The Ministry for Primary Industries (MPI) is monitoring at least two other Waikato farms for Mycoplasma bovis after confirming the first case in the region.
A dairy farm in the Cambridge area tested positive for the cattle disease, bringing the number of affected properties nationwide to 39.
Its director of response Geoff Gwyn said they were focusing on stock movements from it but it wasn't the only Waikato farm under regulatory restrictions.
"There's at least two that are under restricted place and a number under a notice of direction."
And with next month marking what's commonly called 'gypsy day' where herds will move around, he said those with restricted stock movements should know their obligations.
"At the moment what my focus is ensuring that where we understand the disease to be, and those are the properties under regulatory control, that we control those movements.
"Other than that as long as farmers take sensible precautions they should be able to minimise the risk. But there's no zero risk here as there may be a herd out there we haven't found yet, let's be up front about that, but it will be in the minority if at all.
He said it was important farmers involved in moving cattle next month carried out biosecurity practices and ensured their National Animal Identification and Tracing (NAIT) records were current.
"A farmer should have confidence that he or she understands exactly where the animals that they are bringing onto their property come from and they are aware of the health status of those animals.
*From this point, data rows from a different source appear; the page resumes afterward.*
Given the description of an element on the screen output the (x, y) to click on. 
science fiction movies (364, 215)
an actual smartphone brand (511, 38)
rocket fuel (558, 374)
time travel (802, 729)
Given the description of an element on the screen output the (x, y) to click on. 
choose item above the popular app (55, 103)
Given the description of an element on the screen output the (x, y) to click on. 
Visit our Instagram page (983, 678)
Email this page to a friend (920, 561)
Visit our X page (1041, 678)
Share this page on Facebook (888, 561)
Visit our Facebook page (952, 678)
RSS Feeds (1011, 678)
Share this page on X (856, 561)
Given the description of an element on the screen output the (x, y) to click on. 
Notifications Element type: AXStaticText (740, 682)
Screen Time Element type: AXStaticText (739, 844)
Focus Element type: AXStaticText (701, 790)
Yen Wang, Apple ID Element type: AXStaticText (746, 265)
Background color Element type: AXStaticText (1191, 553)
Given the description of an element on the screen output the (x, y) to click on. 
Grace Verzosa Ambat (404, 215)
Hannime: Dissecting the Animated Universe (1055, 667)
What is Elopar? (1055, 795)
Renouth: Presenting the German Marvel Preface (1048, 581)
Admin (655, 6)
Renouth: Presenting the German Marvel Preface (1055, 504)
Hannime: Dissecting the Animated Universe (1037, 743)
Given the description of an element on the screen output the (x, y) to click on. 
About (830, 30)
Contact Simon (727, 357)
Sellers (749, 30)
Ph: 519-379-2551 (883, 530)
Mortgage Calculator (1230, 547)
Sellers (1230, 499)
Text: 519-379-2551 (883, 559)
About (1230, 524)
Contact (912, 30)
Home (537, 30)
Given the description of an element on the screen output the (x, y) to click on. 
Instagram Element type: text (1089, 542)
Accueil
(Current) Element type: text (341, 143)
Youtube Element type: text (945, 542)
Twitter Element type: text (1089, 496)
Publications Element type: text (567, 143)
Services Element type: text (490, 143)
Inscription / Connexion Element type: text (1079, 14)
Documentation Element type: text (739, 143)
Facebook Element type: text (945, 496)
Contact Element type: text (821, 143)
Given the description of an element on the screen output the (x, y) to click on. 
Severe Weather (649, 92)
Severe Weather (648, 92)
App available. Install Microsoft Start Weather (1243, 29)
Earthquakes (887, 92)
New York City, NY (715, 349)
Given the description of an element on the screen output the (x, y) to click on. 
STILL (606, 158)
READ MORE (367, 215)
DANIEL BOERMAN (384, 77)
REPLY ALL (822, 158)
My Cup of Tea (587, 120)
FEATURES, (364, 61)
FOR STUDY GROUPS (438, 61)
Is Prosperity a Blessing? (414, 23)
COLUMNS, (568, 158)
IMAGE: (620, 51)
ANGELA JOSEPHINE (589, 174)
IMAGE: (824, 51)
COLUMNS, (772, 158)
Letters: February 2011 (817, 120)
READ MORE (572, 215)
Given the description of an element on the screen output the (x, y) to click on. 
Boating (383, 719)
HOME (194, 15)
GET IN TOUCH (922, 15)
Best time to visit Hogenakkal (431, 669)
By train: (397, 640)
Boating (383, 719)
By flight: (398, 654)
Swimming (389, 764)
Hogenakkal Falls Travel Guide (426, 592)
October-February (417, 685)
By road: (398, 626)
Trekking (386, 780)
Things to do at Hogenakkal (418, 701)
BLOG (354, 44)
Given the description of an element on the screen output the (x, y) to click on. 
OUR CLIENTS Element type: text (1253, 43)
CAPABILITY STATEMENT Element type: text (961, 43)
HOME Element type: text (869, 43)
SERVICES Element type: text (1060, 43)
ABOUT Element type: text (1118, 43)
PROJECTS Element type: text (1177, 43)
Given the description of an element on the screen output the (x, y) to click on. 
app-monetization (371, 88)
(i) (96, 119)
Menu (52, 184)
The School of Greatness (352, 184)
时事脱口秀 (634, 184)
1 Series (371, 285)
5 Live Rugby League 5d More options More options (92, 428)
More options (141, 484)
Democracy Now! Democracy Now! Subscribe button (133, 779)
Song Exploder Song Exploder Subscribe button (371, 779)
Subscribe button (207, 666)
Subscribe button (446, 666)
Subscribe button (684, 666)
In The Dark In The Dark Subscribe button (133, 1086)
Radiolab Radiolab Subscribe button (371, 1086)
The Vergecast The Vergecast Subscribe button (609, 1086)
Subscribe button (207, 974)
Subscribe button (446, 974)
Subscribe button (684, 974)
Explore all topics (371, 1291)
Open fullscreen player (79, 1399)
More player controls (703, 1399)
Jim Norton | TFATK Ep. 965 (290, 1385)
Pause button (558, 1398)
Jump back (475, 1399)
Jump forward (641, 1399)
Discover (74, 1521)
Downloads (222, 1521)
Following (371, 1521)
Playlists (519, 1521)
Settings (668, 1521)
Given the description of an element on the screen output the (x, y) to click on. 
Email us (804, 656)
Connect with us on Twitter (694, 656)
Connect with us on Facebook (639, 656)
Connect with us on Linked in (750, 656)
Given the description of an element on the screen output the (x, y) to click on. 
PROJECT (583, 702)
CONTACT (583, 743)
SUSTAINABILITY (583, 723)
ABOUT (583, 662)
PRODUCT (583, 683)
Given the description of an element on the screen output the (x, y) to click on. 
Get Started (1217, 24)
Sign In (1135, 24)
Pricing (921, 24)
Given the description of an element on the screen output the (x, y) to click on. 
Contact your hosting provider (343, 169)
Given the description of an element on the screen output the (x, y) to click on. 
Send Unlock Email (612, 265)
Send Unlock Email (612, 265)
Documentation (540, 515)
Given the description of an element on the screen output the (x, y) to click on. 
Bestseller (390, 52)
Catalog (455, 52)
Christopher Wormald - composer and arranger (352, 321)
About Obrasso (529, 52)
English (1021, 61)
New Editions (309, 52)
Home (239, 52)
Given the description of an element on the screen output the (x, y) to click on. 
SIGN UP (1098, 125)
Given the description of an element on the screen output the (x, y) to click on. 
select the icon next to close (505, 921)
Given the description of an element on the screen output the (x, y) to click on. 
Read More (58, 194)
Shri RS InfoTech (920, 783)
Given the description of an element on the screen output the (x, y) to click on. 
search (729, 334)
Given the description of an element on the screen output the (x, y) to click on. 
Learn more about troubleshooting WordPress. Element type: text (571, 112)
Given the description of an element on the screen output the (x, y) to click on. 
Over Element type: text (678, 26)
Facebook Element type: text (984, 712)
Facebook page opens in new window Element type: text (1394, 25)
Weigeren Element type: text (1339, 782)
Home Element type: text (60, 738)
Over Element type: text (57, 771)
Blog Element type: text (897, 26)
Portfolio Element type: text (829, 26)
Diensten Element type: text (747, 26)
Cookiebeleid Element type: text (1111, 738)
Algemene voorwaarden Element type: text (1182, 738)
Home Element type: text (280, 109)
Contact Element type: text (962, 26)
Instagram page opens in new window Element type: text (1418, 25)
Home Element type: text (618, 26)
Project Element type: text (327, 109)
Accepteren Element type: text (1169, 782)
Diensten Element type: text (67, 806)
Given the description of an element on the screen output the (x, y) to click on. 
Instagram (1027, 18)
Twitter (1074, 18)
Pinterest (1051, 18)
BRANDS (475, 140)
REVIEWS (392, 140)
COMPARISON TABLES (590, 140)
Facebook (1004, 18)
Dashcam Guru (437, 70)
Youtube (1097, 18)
'We've got an industry, we've got to protect it'
The manager of a farm in Cambridge, Louise Cook, first heard mycoplasma bovis was in the region through the social media grapevine.
"It's got to be really difficult for them on the coal face and that's probably the first response as a farmer is to say, poor buggers."
The local vet says they've had multiple calls from farmers asking where the infected farm was and what to look out for.
With livelihoods at risk, Ms Cook said the close farming community would be supporting each other.
"I think everyone's in a similar head space that that changes how worried we are...the risk for us is now heightened, we've got to consider how we protect ourselves."
At her farm, they had stopped outsider's vehicles entering and boot washing had been in place since the first infection was found last year.
"We've got an industry, we've got to protect it. It's the backbone of the New Zealand economy, is agriculture, so everyone is invested in seeing it be a strong and healthy industry."